Lila Hayward Chester was an American actress.

Chester was born in Richmond, Virginia, and educated at the University of California. She followed a career in stock and vaudeville on the stage. Her middle name was rarely used in publicity.

Chester worked with P.A. Powers in 1911 and January 1912. Around the same time she also was an actress with Gaumont and Edison. Early in 1912, Chester moved to Thanhouser, for whom she played in many films through 1915.

In 1913 The New York Times named her "one of the prettiest girls of today" in a contest judged by artists who specialized in the so-called "American girl," including James Montgomery Flagg, C. Allen Gilbert, Clarence F. Underwood, and Penrhyn Stanlaws. In the same year, by arrangement with Thanhouser, she was seen in Sapho, a Majestic film starring Florence Roberts and Shelley Hull, produced in Los Angeles for release on the Mutual Program.

A publicist for Thanhouser, quoted in the Chicago Tribune, February 14, 1914, sad that by that time she had appeared in over 400 films. If most of these bore the Thanhouser label, then she must have played hundreds of minor roles, for Lila Chester appeared in relatively few film credits or publicity notices. Her most important role with Thanhouser was as Susan Farlow, companion to Florence LaBadie, in the extremely successful serial The Million Dollar Mystery.

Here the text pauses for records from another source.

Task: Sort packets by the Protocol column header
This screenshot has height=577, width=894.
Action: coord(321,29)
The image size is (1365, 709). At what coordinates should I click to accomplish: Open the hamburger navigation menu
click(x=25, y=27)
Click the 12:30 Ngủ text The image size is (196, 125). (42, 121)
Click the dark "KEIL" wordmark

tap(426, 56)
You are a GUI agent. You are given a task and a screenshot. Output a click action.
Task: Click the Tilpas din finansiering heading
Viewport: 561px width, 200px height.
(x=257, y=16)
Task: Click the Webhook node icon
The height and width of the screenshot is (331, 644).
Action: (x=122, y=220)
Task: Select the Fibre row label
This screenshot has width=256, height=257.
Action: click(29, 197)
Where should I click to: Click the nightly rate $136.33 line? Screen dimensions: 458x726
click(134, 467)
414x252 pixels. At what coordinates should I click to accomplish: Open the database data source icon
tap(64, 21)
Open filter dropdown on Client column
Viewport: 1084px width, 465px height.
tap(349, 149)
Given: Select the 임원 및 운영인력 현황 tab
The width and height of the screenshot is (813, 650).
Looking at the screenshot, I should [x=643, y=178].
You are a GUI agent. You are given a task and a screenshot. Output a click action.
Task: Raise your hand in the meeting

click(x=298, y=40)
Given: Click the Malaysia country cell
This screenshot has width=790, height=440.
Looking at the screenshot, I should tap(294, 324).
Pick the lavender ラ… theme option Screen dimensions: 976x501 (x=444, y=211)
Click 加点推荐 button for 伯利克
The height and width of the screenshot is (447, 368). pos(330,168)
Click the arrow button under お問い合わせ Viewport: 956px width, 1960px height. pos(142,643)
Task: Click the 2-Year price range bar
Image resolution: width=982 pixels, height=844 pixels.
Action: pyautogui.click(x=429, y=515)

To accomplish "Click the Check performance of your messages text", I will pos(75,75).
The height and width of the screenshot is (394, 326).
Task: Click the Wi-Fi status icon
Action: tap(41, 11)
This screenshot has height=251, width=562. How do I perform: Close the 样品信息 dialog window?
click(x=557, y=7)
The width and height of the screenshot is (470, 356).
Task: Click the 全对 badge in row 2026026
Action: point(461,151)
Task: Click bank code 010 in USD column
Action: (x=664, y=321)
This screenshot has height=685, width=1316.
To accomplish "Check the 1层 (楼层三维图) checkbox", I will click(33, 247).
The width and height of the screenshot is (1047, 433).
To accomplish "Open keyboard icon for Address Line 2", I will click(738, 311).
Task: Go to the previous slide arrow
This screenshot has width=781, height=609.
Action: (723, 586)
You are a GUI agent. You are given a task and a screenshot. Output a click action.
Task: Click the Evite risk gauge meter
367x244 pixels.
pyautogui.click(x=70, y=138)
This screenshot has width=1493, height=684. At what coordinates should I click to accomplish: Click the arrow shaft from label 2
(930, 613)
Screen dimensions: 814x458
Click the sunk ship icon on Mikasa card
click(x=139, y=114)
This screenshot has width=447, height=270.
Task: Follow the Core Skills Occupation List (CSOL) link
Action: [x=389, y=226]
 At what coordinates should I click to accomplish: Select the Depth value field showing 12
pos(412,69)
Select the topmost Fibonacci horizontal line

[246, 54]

Chester left Thanhouser toward the end of 1914. The New Rochelle Pioneer, June 19, 1915, reported: "Lila Chester has returned to the studio to work in screenplays." Her stay there was brief, and she moved to Fort Lee, New Jersey, in 1916 where she appeared in the August 1916 film Miss Petticoats, produced by Peerless Pictures for World Film Corporation. She remained with World and by 1918 had played roles in Sins of Society, The Unpardonable Sin, The Page Mystery, and A Self-Made Widow.

A 1918 directory noted that she was 5'5" tall, weighed 123 pounds, and had a fair complexion, titian hair, and blue eyes. Her home address at the time was 118 West 72nd Street, New York City, and she worked with the World Film Corporation in Fort Lee, New Jersey. Her hobbies were clothes making, embroidery, knitting, and other needlework.

Chester sued a John C. Epping in 1922, claiming that he had promised to marry both her and another woman. The suit was settled out of court in 1924. She had left acting in order to marry him and, at the conclusion of the suit, declared her intention to return.